Brief Reviews

The International Criminal Court and Power Politics

By Kenneth Anderson
Saturday, November 14, 2015, 8:37 AM

The recent appearance on Lawfare of my American University colleague David Bosco (in the roundtable on US Navy operations in the South China Sea) prompts His Serenity to fix his lapse in failing to mark Bosco's outstanding 2014 book, Rough Justice: The International Criminal Court in a World of Power Politics (Oxford UP 2014).

His Serenity is particularly chagrined, because he regards Rough Justice as the best and certainly the most clear-eyed assessment of the ICC offered to date. Anne-Marie Slaughter is quite correct in her book jacket praise that "David Bosco has produced the first balanced and sophisticated assessment" of the ICC's first decade; likewise Jack Goldsmith in his praise for the book calls it the "most realistic and insightful book ever written on the ICC."

What sets Rough Justice apart from the many, many academic tomes on the ICC and international criminal law and tribunals is its straight-up willingness to examine the ICC as a political as well as legal institution, and a legal institution that exists within the world of great power politics.  We can be more specific, and blunt, than that, however.  What sets Rough Justice apart from nearly all the academic competition is that it does not engage in "Whig history." It does not give an account of the ICC that has a teleology built in from the beginning, an end-point about the inevitable, historically necessary triumph of the institution as part of a general triumph of liberal internationalism, global governance, or global constitutionalism.

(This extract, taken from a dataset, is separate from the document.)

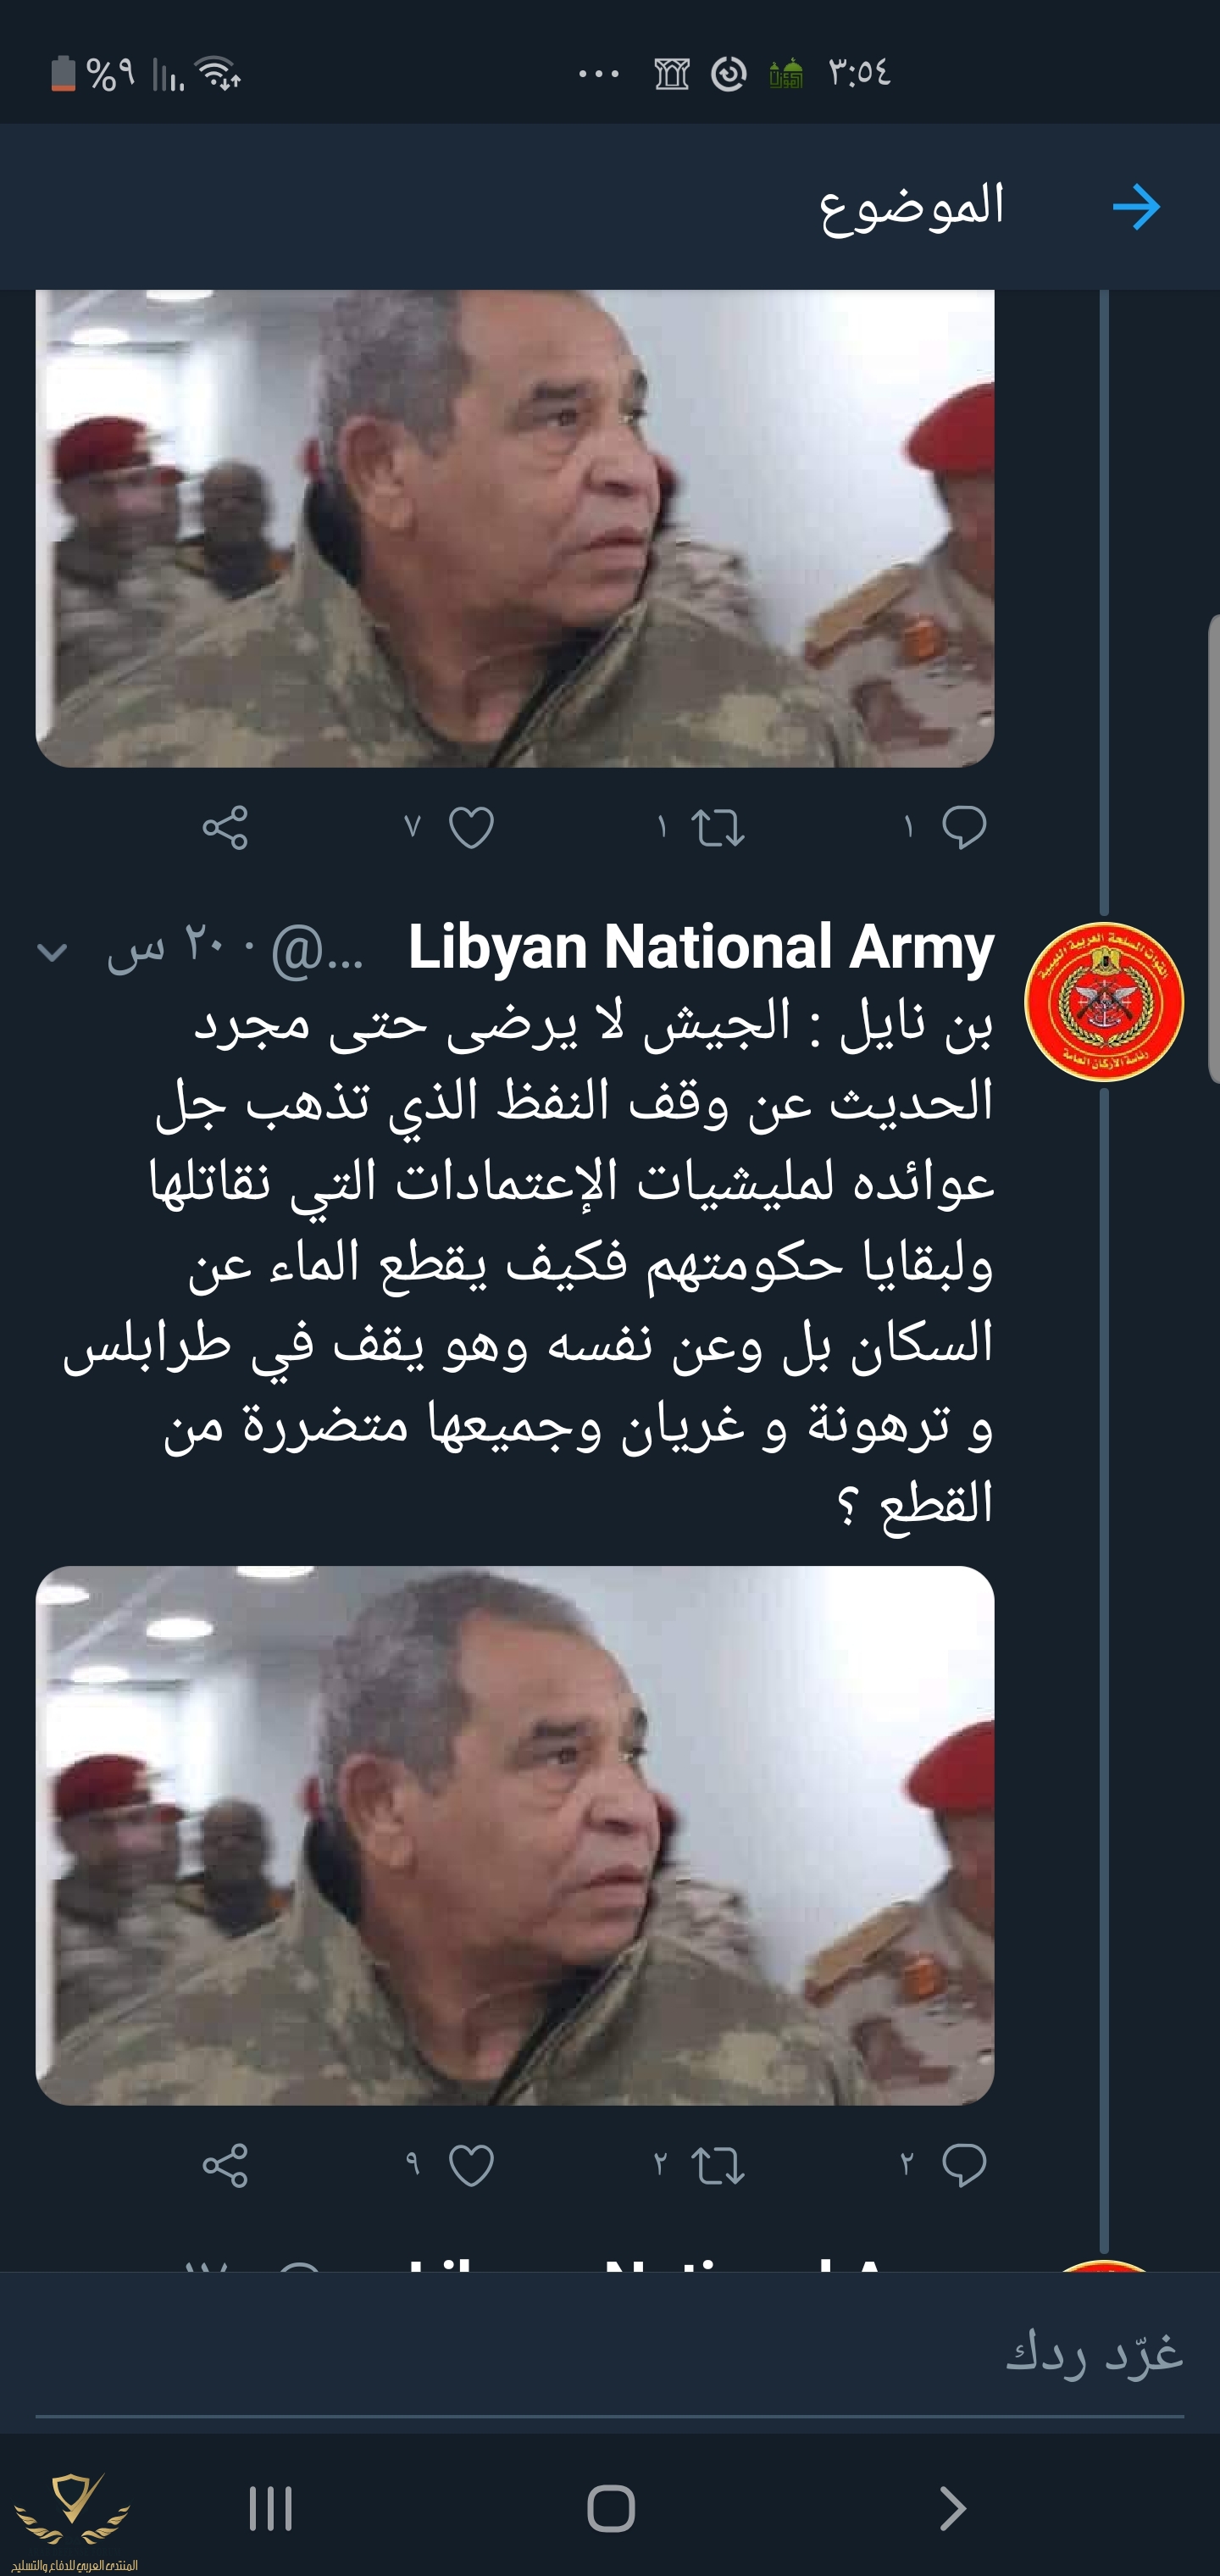Image resolution: width=1220 pixels, height=2576 pixels.
Task: View the first tweet's photo at top
Action: (x=515, y=528)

Given (in my view at least) the less and less propitious circumstances for global constitutionalism amidst the increasing jostling of the great powers, such a realistic, rigorous analysis as Bosco's can only be of help to an ICC seeking to steer its way in a world that is increasingly competitive rather than cooperative. Strategists on behalf of the court will not learn much, after all, from accounts of the ICC pre-committed to announcing its success as an institution of global governance; on the contrary, they would learn considerably more by considering the conditions that would signify the ICC's failure.

The court came about in large part through two animating political visions in ascension in the hopeful days of the 1990s - first, that it would nestle in the warmth of an emerging global order in which it would play the judicial role for adjudicating individual culpability; and, second, still more politically reaching, that as a judicial body armed, so to speak, with the sword of universal justice and the shield of truth, it would be a vanguard institution in establishing that new global order.  Whatever the merits of those visions fifteen or twenty years ago now, neither frankly has much to do with the world in which the ICC exists today and is likely remain the environment in which it exists over the next several decades.

Those are my views, of course; what conclusions does Rough Justice reach?  It's a complex picture, Bosco says, for the ICC and the broader project of international justice:

Supportive states and international civil society actors have invested considerable time and resources in the court. The legalist perspective that they have often championed demands that legal considerations trump political ones. That orientation has difficulty accepting the outcome of a politically constrained court.  From this perspective, evidence that political power is even indirectly influencing the court's work should be damaging to the institution. There are signs that the court has already begun to experience that damage.  The backlash in many African capitals after President Bashir's indictment marked the beginning of an ongoing challenge to the court's legitimacy ... It will not be surprising if the world is willing to tolerate an international justice system constrained by major-power interests ... Double standards are deeply rooted in existing global governance structures, and the new court appears more likely to reflect those than to alter them .... The court's first decade suggests that  it may be possible to design international institutions around power - but not to escape it.